# Searching, Splitting, and Replacing Text 

In the previous sections we mastered the fundamentals of regular expressions. Now let's see how we can use this knowledge to accomplish some common tasks.

## Compiling a Regex

Previously we used shorthand functions like `match`, `fullmatch`, and `search` from the `re` package. While these are fine for one-off matches, there will be situations where you want to reuse a regular expression. A regular expression actually has to be compiled as a mini-program, meaning they can be expensive to set up and use. This is why when you intend to use a regular expression multiple times you will want to compile and save it. 

Below we compile a regular expression that looks for websites that may be `http` or `https` and end with `.com`, `.org,` or `.gov`. 

In [None]:
import re

web_pattern = re.compile(r'(https?://)?(www\.)?([a-z0-9]+)\.(com|org|gov)')

We can now use this compiled and reusable `Pattern` object for multiple tasks. We can, for example, pass it to a `pattern` argument in place of a string. This way `fullmatch` will not waste any time doing compilation. 

In [None]:
re.fullmatch(pattern=web_pattern, string="https://www.anaconda.com") != None 

## Scanning a Document

If we imported a document into a string, we can use the `finditer()` function on a `Pattern` object to find multiple [`Match` objects](https://docs.python.org/3/library/re.html#re.Match) in that document. We can take those results and iterate them in a `for` loop. 

In [None]:
urls = """
Here are a few websites below: 

https://www.yawmanflight.com
http://microsoft.com
https://youtube.com
https://www.anaconda.com

These are non-commercial sites: 
https://www.python.org
https://whitehouse.gov 
"""

matches = web_pattern.finditer(urls)

for match in matches:
    print(match[0])



Something that is interesting is `match[0]` will return the full match. But indices after that will return the group match as indexed by each pair of parantheses `( )`. For example, the fourth group of parantheses `(com|org|gov)` in our pattern will return that web domain. We can access it using `match[4]`. 

In [None]:
matches = web_pattern.finditer(urls)

for match in matches:
    print(match[4])

Read more in the [Match object documentation](https://docs.python.org/3/library/re.html#re.Match) to learn about other methods available. 

## Splitting

Regular expressions can offer some interesting capabilities when it comes to splitting data. 

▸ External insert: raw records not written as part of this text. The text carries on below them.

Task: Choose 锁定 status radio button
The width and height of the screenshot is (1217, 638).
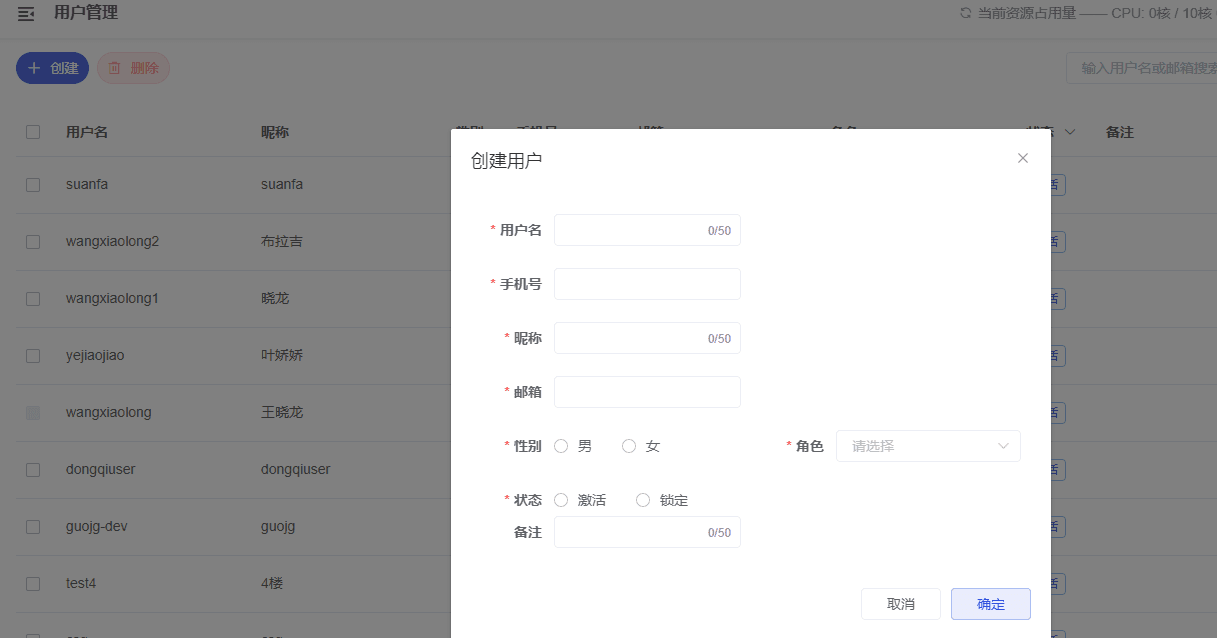Action: (643, 500)
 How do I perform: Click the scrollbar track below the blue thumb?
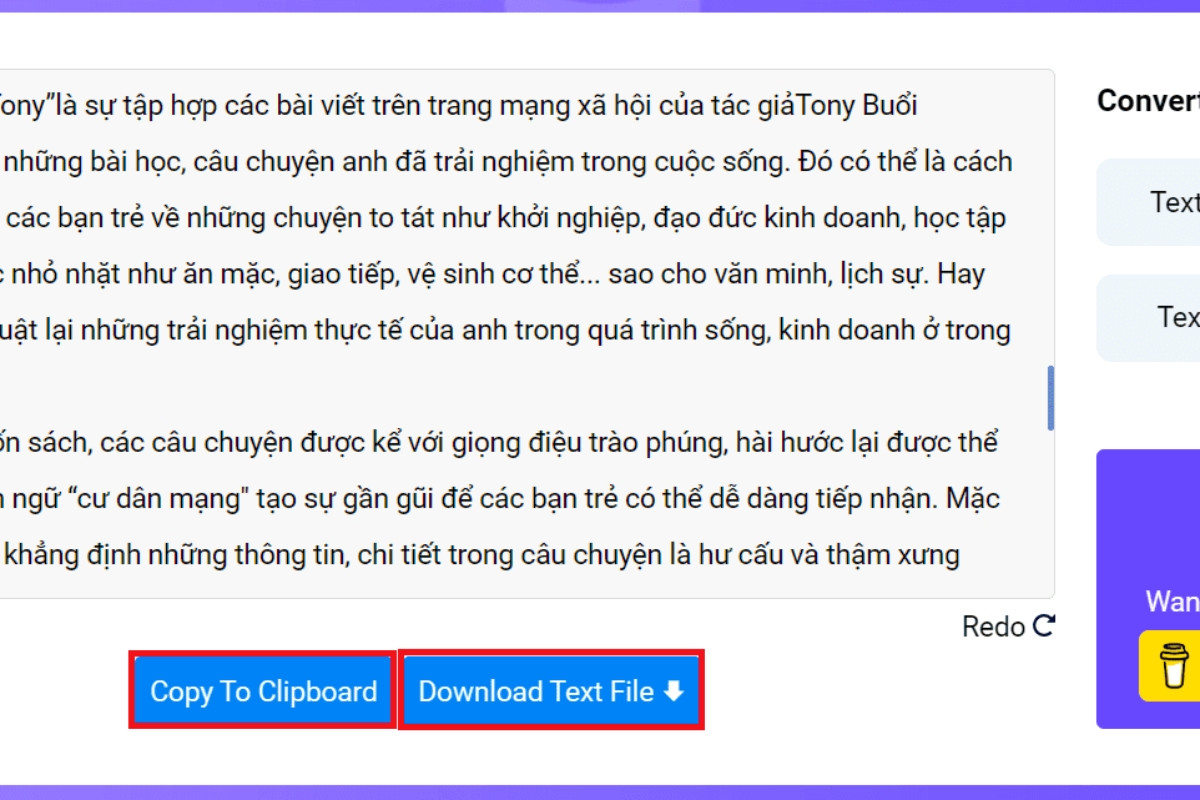pos(1050,512)
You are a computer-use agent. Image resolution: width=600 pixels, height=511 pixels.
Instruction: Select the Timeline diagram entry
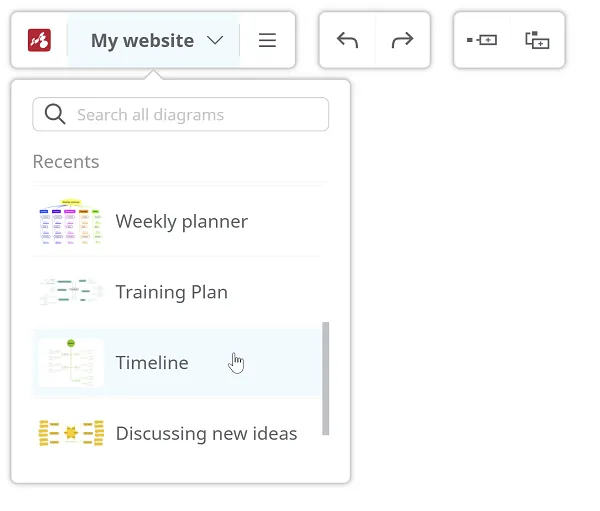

Let's load up the famous machine learning Iris dataset. While typically we would use Pandas to load tabular data (which we will discuss in the next section), let's learn a few tricks from scratch. 

In [None]:
import urllib.request

urllib.request.urlretrieve(
    r"https://raw.githubusercontent.com/thomasnield/machine-learning-demo-data/master/classification/iris.csv",
    "iris.csv"
)

filename = 'iris.csv' 
file = open(filename, encoding="utf-8")
text = file.read()
file.close()
print(text)

So we loaded that entire dataset into a single string `text`. It is common to split on new lines followed by comma separated values for each row. 

In [None]:
for row in text.split("\n"):
    print(row.split(","))

But what if we wanted to only separate the last column with the species? There is an opportunity to use a regular expression as our separator. We can use a `,` followed by a suffix `(?=[a-z]+$)` to match only commas that are followed by lowercase alphabetic characters `[a-z]+` and then an end-of-string `$`. 

In [None]:
split_pattern = re.compile(r",(?=[a-z]+$)")

for row in text.split("\n"):
    print(re.split(split_pattern, row))

Perfect! With regular expressions you can split strings on much more elaborate and context-driven separators. 

## Replacing

Let's return to our previous example with the websites. 

In [None]:
urls = """
Here are a few websites below: 

https://www.yawmanflight.com
http://microsoft.com
https://youtube.com
https://www.anaconda.com

These are non-commercial sites: 
https://www.python.org
https://whitehouse.gov 
"""

matches = web_pattern.finditer(urls)

for match in matches:
    print(match[0])

Let's say we wanted to clean up the document and replace the `http` with `https`. Obviously we do not want to replace the `http` that already exists in existing `https` strings, so we will make sure it is not followed by an "s". this can be done using a suffix using a suffix `(?=[^s])`. 

In [None]:
fix_https = re.sub(pattern="http(?=[^s])", 
                   repl="https", 
                   string=urls)
print(fix_https)

Note that there are [additional parameters](https://docs.python.org/3/library/re.html#re.sub) for flags as well as the `count` which is the maximum number of replacements to make. 

Now let's say we want to inject a `www.` where it is missing. To achieve this, we need what is called a **negative lookahead**, which is a suffix that *we do not want matched* to qualify. We will qualify two slashes `//` that are not followed by `www.`, which can be expressed as `(?!www)`. 

In [None]:
fix_www = re.sub(pattern="//(?!www)", 
                   repl="//www.", 
                   string=fix_https)
print(fix_www)

## Exercise

Split the string below to separate on commas but only if the commas exist between two digits. Replace the question mark `?` with the regular expression below. 

In [None]:
import re

split_pattern = re.compile(?)

re.split(pattern=split_pattern, string="6.1,2.9,4.7,1.4,versicolor")

### SCROLL DOWN FOR ANSWER
|<br>
|<br>
|<br>
|<br>
|<br>
|<br>
|<br>
|<br>
|<br>
|<br>
|<br>
|<br>
|<br>
|<br>
|<br>
|<br>
|<br>
|<br>
|<br>
|<br>
|<br>
|<br>
|<br>
v 

In [None]:
import re

split_pattern = re.compile("(?<=[0-9]),(?=[0-9])")

re.split(pattern=split_pattern, string="6.1,2.9,4.7,1.4,versicolor")